## Soal a
Jawab pertanyaan berikut berdasarkan teks aturan perkawinan di bawah ini:
(i) Berapa umur paling sedikit seorang perempuan untuk dapat melaksanakan perkawinan?
(ii) Siapa satu-satunya yang dapat memberikan dispensasi bila persyaratan tidak terpenuhi?
(iii) Berapa kali Ikat Janji harus diwartakan di Jemaat sebelum pemberkatan nikah?

++++ Halaman ++++

Dalam mengambil keputusan diusahakan agar dengan mufakat. Majelis harus satu tekad untuk melawan kejahatan. Gereja Tuhan akan ternoda, kalau Majelis menyepelekan hal-hal yang dapat menjadi batu sandungan dalam Jemaat.      

IV. BEBERAPA BENTUK COBAAN YANG SERING MENGAKIBATKAN PERGUMULAN DAN MENGGONCANG KEHIDUPAN KRISTIANI 

1. Perkawinan 

Setelah Allah menciptakan manusia berfirmanlah Allah: Tidak baik kalau manusia itu seorang diri saja. Aku akan menjadikan penolong baginya yang sepadan dengan dia (Kejadian 2:18).

Tuhan Yesus juga berfirman: Setiap orang yang menceraikan istrinya, kecuali karena zinah, ia menjadikan istrinya berzinah: dan siapa yang kawin dengan perempuan yang diceraikan, ia berbuat zinah (Matius 5:32). Karena itu yang telah dipersatukan oleh Allah, tidak boleh diceraikan oleh manusia.

Sesuai dengan dasar Alkitabiah tersebut di atas dan dalam menjaga kekudusan rumah tangga Kristen dan dalam rangka pertanggungan-jawab dalam hal rumah-tangga Kristen, maka gereja HKBP mengatur hal-hal sebagai berikut:

a. Untuk dapat melaksanakan perkawinan, seorang laki-laki harus sudah berumur sedikitnya 19 (sembilan belas) tahun dan perempuan paling sedikit 16 (enam belas) tahun. Hal ini sesuai dengan ketentuan Pemerintah Republik Indonesia dalam Undang-Undang Perkawinan.

Apabila ada hal-hal yang tidak memenuhi persyaratan (yang menyangkut umur, waktu pemberkatan, persetujuan orangtua, dll), hanya Praeses yang dapat memberikan dispensasi.

b. Sebelum pemberkatan nikah, Jemaat harus mengadakan pelayanan penggembalaan kepada kedua calon mempelai, untuk memberi penjelasan tentang arti, makna dan tanggung jawab orang Kristen dalam kehidupan berumahtangga.

c. Jemaat tidak membenarkan/menyetujui perkawinan antara:

c.1. Seorang laki-laki dengan ibu tirinya.

c.2. Seorang laki-laki, dengan saudaranya perempuan, atau dengan anak perempuan dari saudara perempuan ayahnya (anak bibi), atau saudara sepupu dari ibu yang kakak-adik.

c.3. Dua orang laki-laki yang abang-adik kawin dengan dua orang perempuan yang kakak-adik juga (dua pungga saparihotan).

d. Setiap rencana perkawinan warga Jemaat, harus didahului oleh partumpolon (Ikat Janji) di hadapan Jemaat, yang dilaksanakan di gereja atau di kantor gereja, yang dihadiri atau disaksikan oleh Majelis bersama dengan keluarga dari calon mempelai kedua belah pihak.

Ikat Janji dan perencanaan ini, kemudian harus diwartakan di Jemaat sebanyak 2 kali hari Minggu berturut-turut, barulah mereka dapat menerima pelayanan pemberkatan nikah.

++++

## Soal b
Berapa jumlah baris dalam entri di bawah ini yang memuat kata "icon"? Huruf besar dan kecil dibedakan; tuliskan angkanya saja.

++++ Entri ++++

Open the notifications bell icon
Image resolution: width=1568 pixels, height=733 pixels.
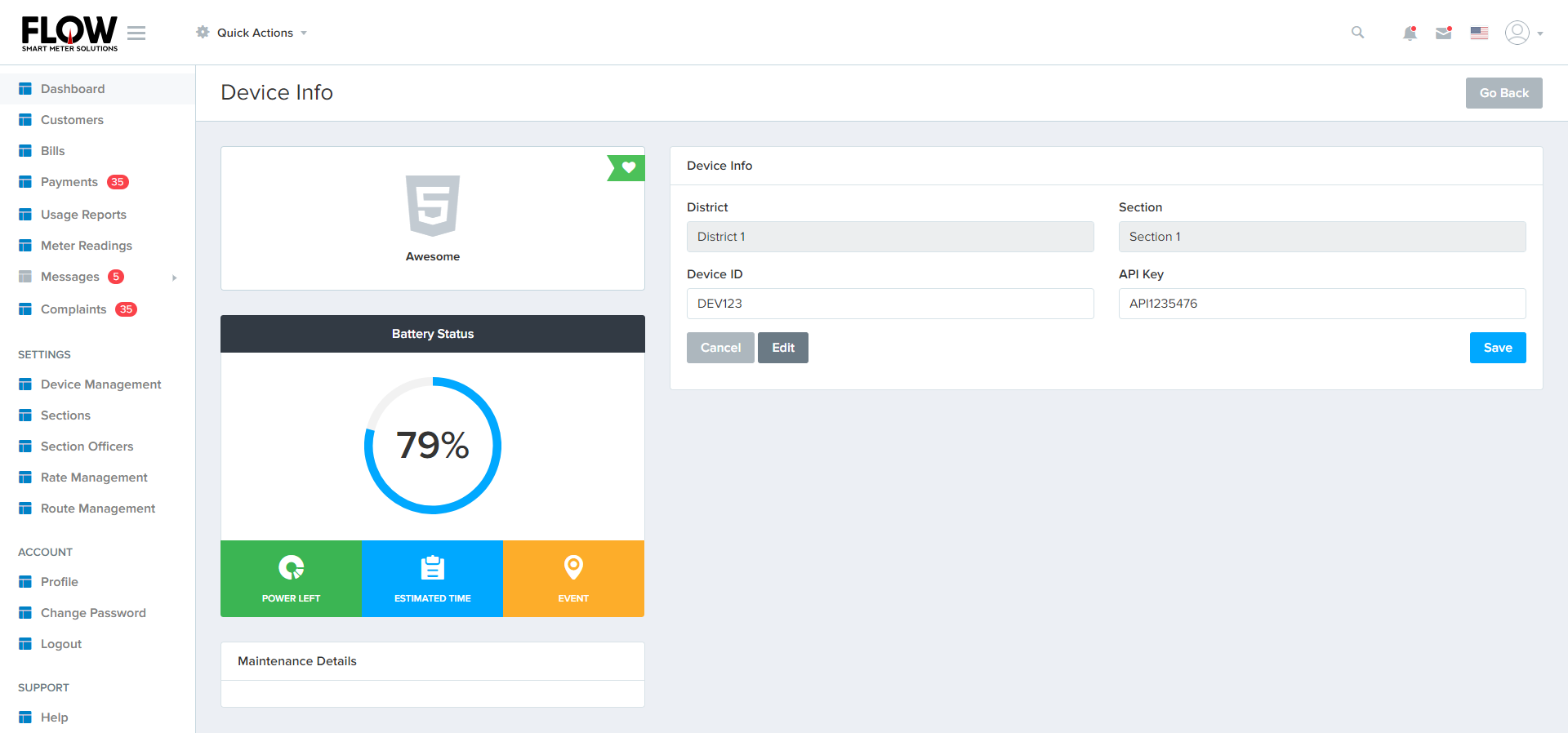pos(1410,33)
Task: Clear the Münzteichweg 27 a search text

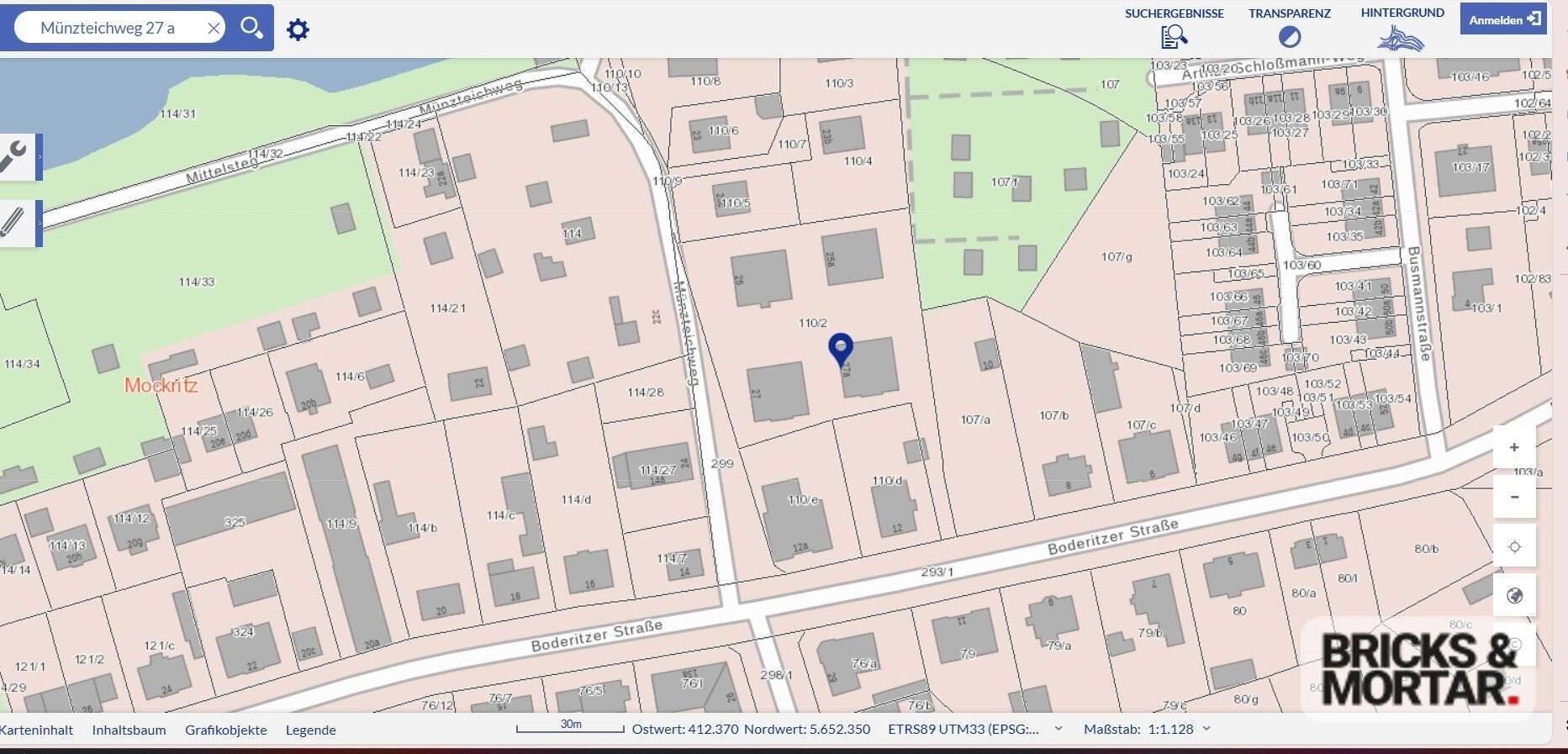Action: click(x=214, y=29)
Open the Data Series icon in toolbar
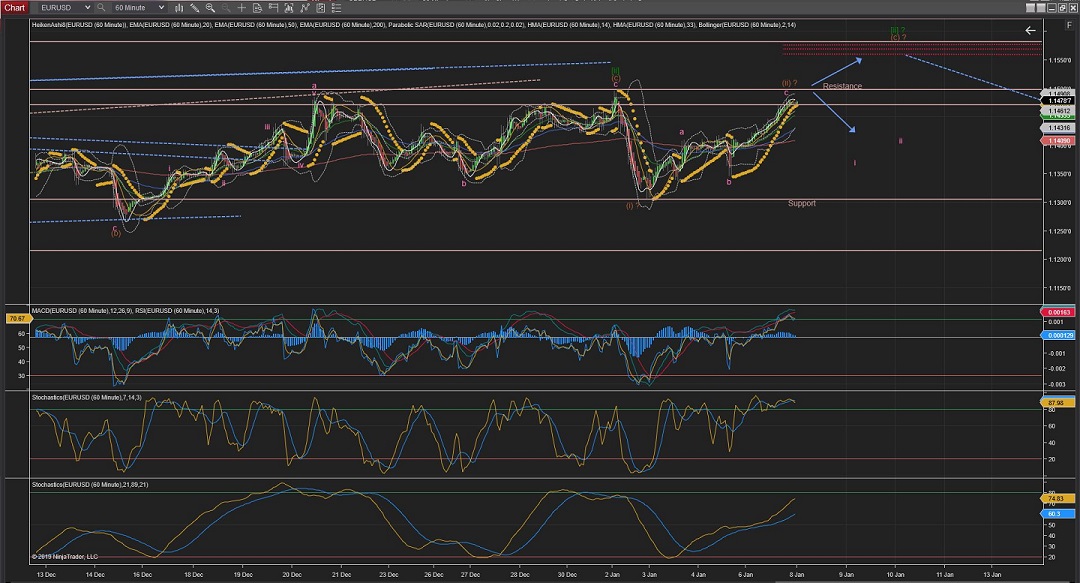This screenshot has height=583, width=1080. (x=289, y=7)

++++

## Penyelesaian Soal a
(i) 16 (enam belas) tahun.
(ii) Praeses.
(iii) Sebanyak 2 kali hari Minggu berturut-turut.

## Penyelesaian Soal b
2